Records contained in a dataset:
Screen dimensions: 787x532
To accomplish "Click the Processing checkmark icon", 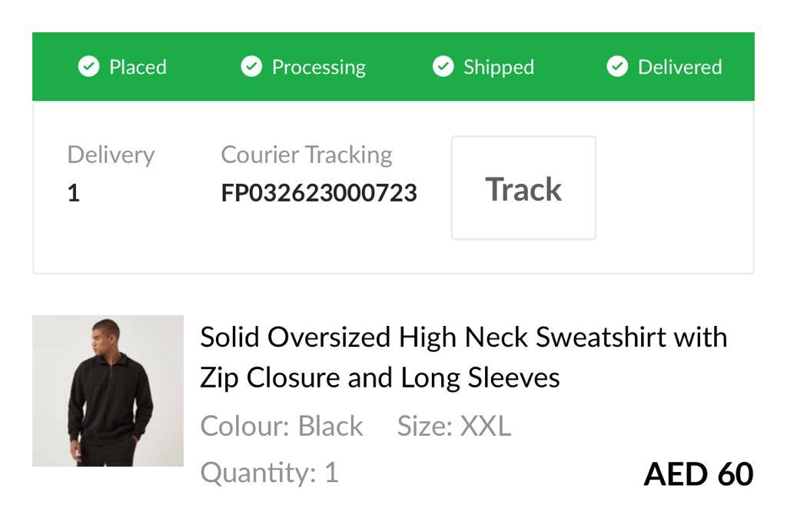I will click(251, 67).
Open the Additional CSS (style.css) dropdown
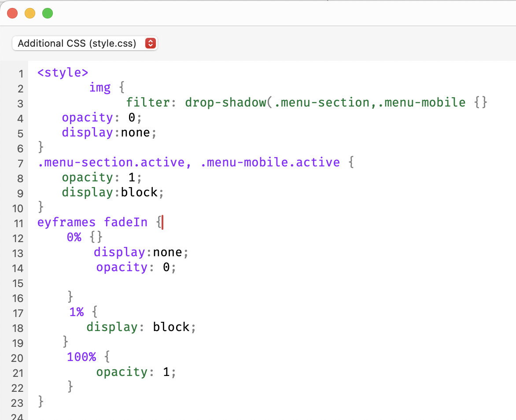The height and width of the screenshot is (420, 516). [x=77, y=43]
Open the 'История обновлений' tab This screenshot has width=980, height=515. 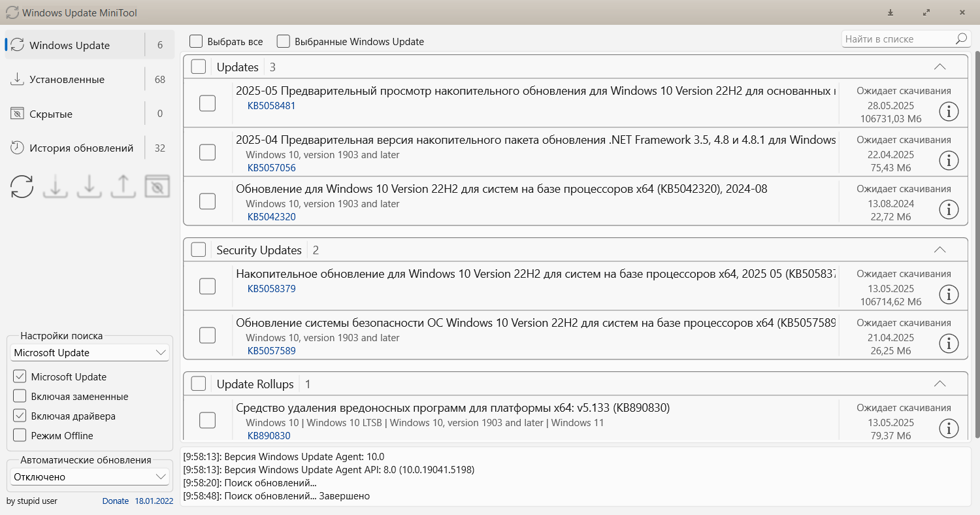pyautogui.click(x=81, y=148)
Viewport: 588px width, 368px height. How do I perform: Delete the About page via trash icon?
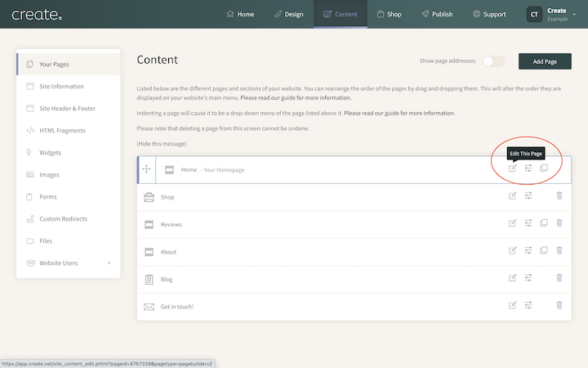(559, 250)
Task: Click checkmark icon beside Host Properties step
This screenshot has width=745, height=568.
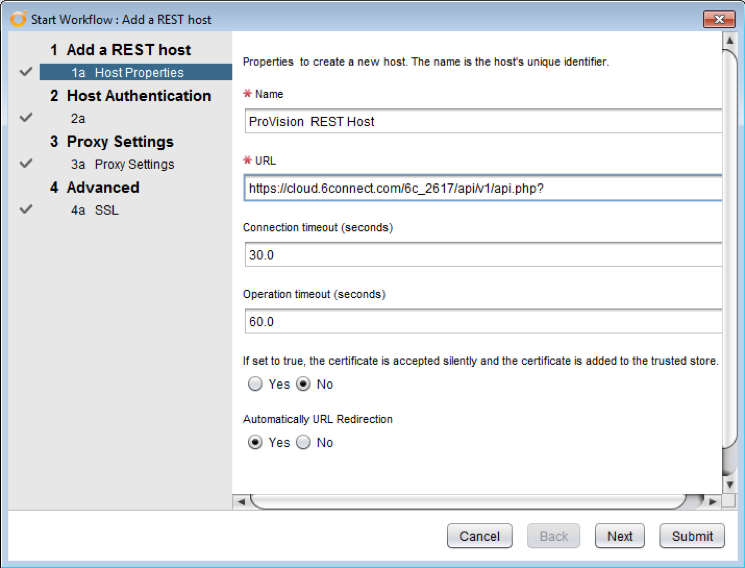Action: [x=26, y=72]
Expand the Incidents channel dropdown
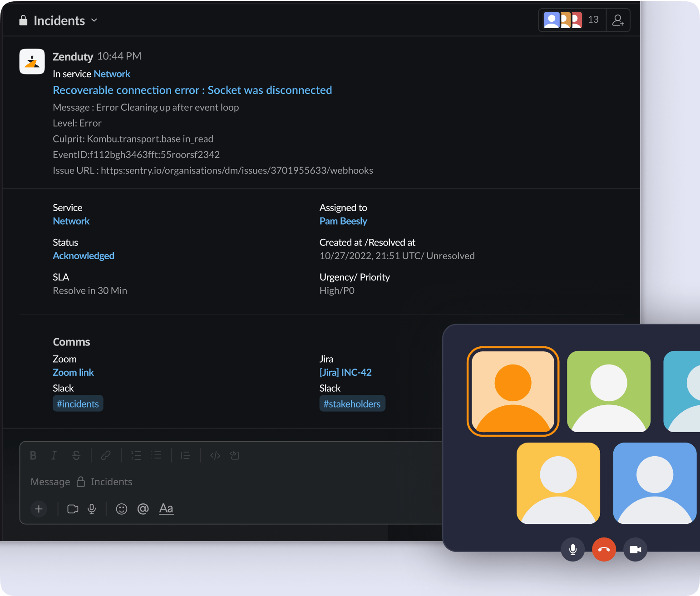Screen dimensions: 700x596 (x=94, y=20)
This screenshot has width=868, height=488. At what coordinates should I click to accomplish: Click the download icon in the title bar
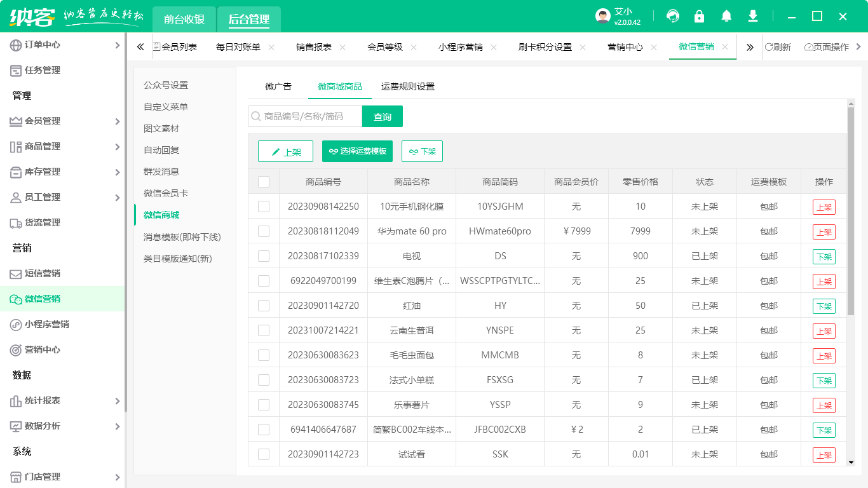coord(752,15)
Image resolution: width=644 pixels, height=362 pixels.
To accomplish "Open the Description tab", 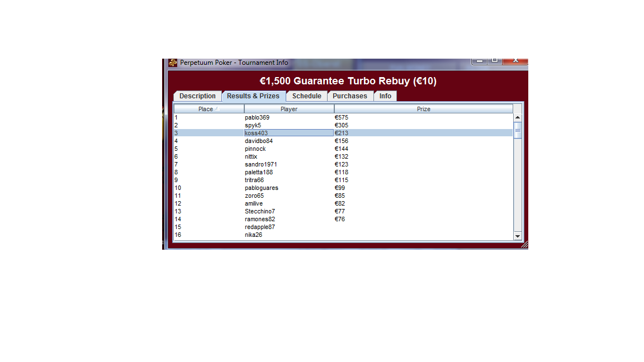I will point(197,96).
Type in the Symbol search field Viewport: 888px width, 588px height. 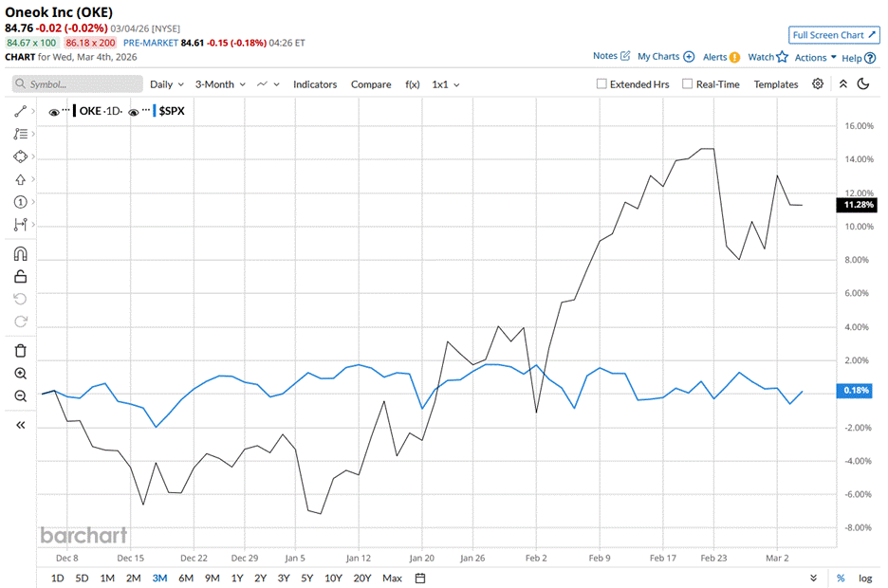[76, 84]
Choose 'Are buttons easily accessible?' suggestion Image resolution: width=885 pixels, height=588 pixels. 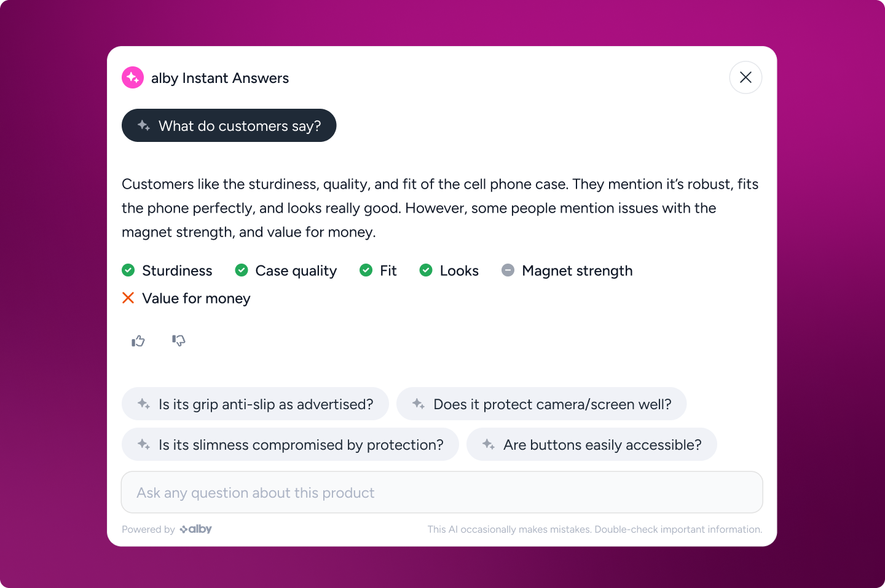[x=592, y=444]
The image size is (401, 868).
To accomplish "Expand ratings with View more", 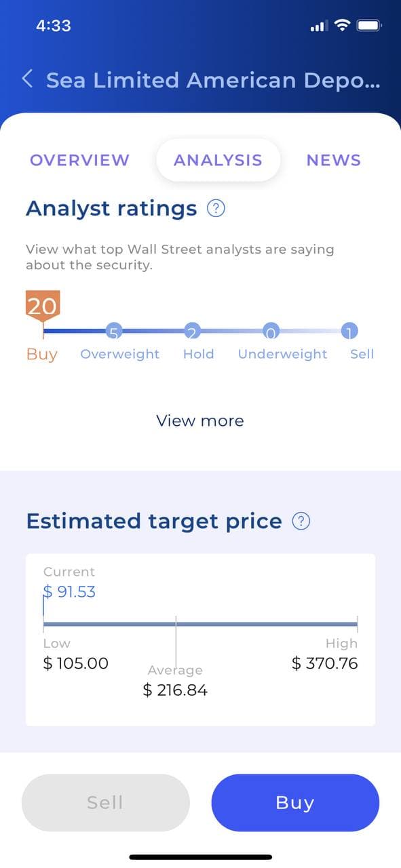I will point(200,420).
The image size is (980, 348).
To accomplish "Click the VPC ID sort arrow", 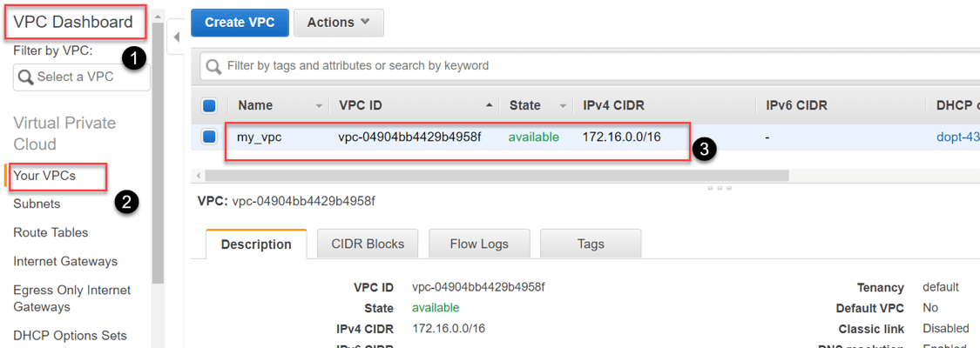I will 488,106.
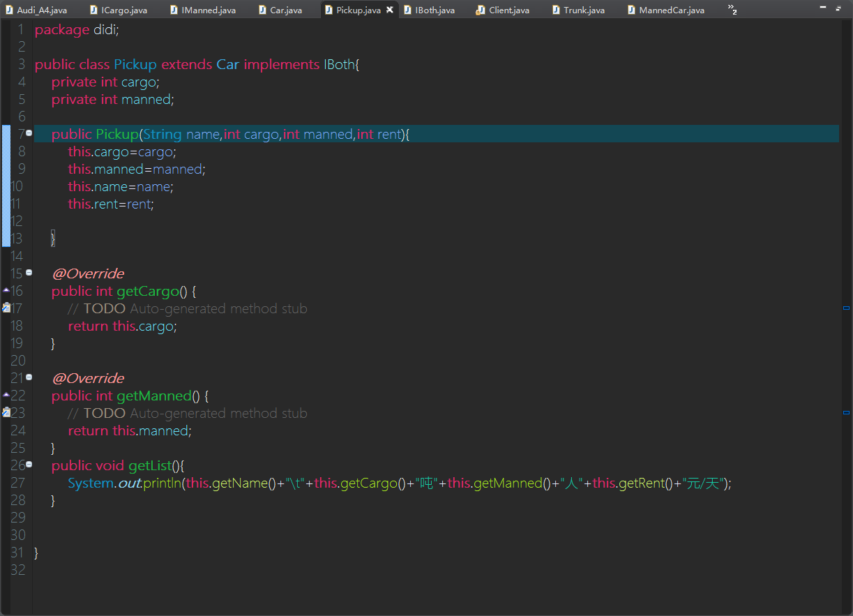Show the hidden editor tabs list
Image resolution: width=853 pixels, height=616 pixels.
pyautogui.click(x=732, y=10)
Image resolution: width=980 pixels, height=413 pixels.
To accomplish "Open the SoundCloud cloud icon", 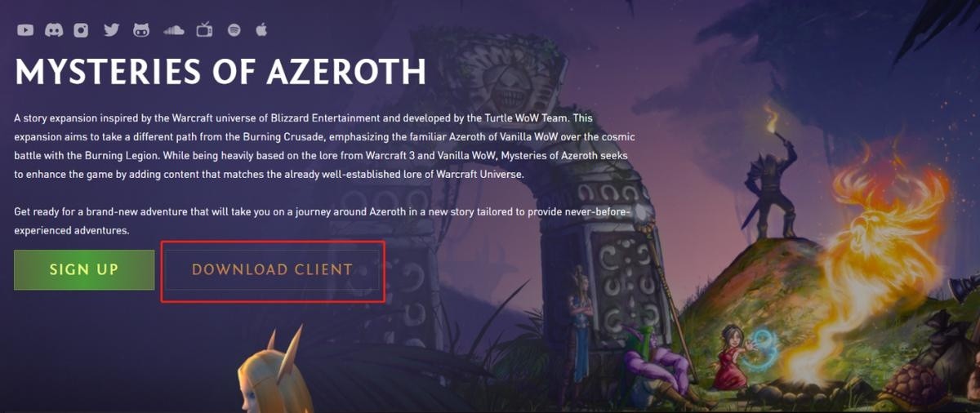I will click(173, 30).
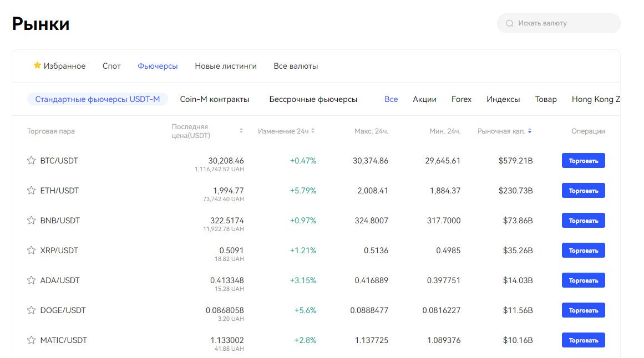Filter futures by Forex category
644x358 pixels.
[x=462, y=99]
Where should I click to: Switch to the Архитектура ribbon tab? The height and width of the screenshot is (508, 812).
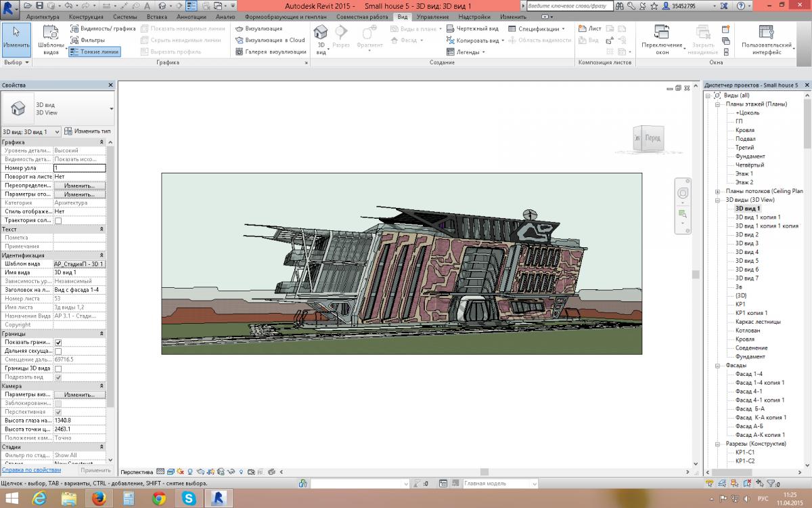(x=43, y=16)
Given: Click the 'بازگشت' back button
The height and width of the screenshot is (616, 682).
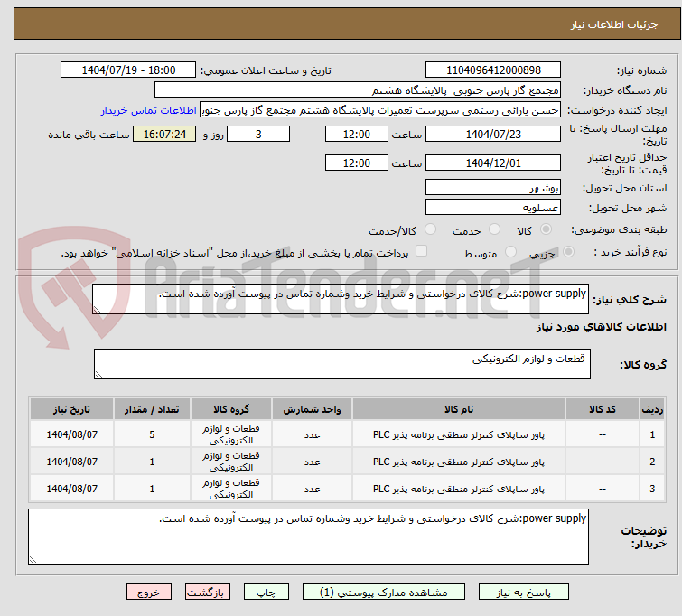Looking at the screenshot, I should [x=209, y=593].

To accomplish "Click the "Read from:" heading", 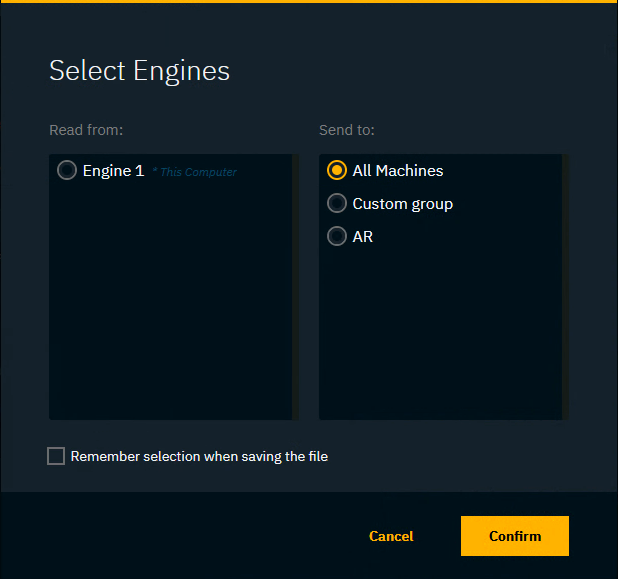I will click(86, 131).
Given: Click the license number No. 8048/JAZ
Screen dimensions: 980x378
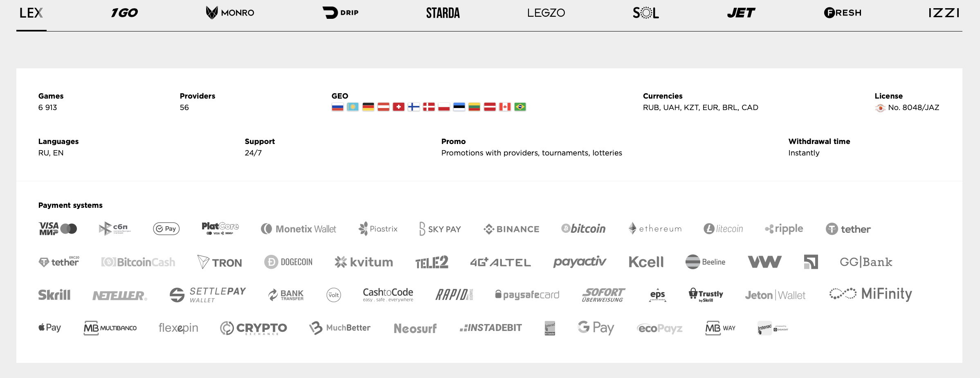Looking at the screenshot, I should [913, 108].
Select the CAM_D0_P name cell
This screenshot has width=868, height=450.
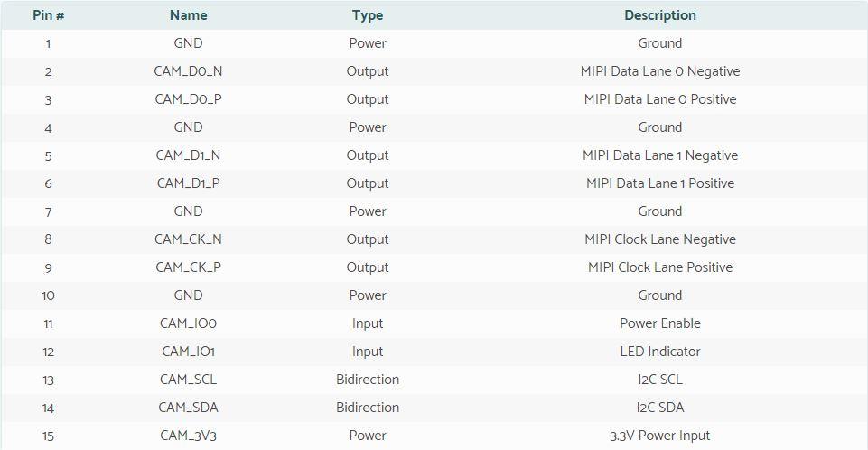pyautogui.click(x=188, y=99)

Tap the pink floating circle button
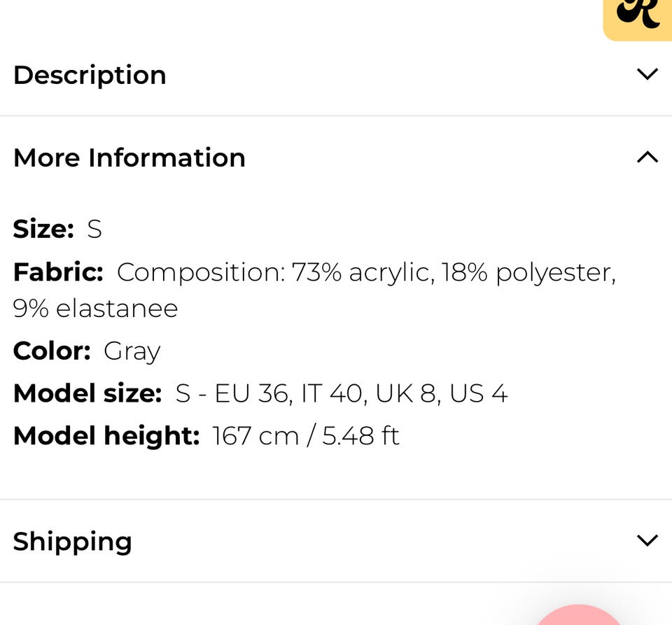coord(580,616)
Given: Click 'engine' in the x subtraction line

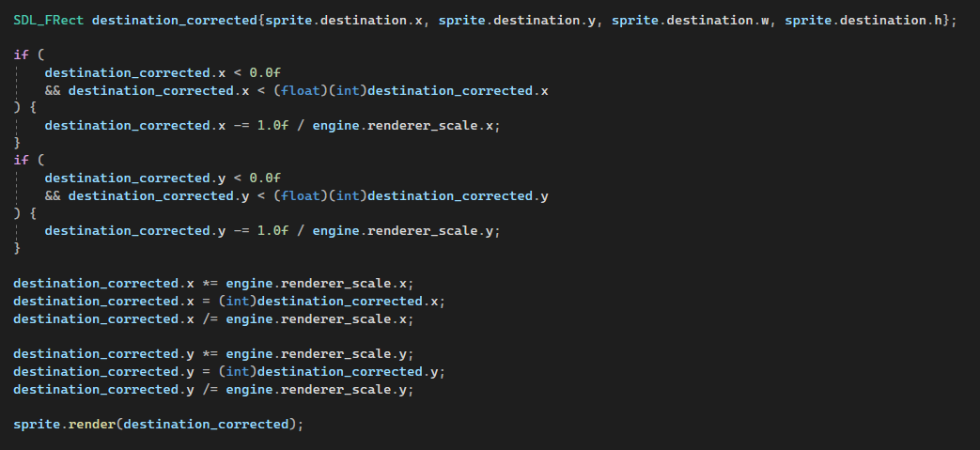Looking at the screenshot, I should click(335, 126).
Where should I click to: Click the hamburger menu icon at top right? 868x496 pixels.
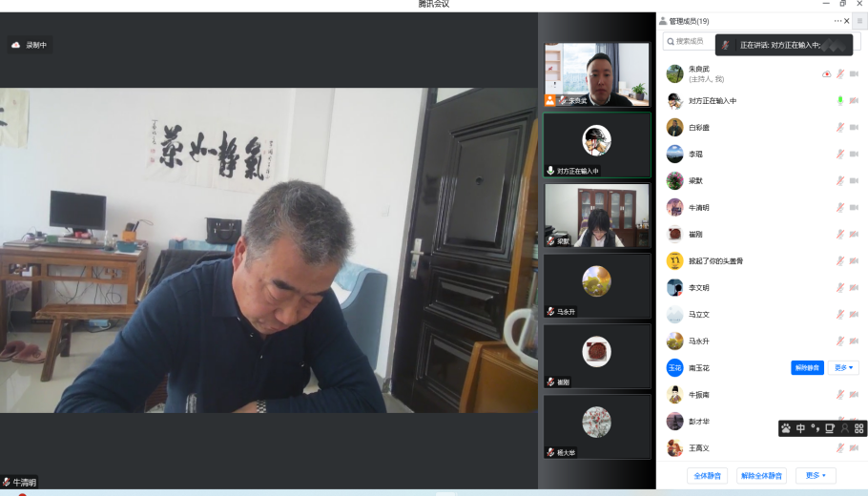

INSTRUCTIONS TO FOLLOW:
Please retype only the lines from the line that holds "Given: Click the license number No. 8048/JAZ" through the end of the records, exactly as they stand, and drop every picture.

SOLUTION TO THE EXERCISE:
Given: Click the license number No. 8048/JAZ
Screen dimensions: 980x378
Looking at the screenshot, I should [913, 108].
Select the CAM_D0_P name cell
This screenshot has width=868, height=450.
pyautogui.click(x=188, y=99)

Tap the pink floating circle button
coord(580,616)
Given: Click 'engine' in the x subtraction line

Looking at the screenshot, I should click(335, 126).
Where should I click to: Click the hamburger menu icon at top right? 868x496 pixels.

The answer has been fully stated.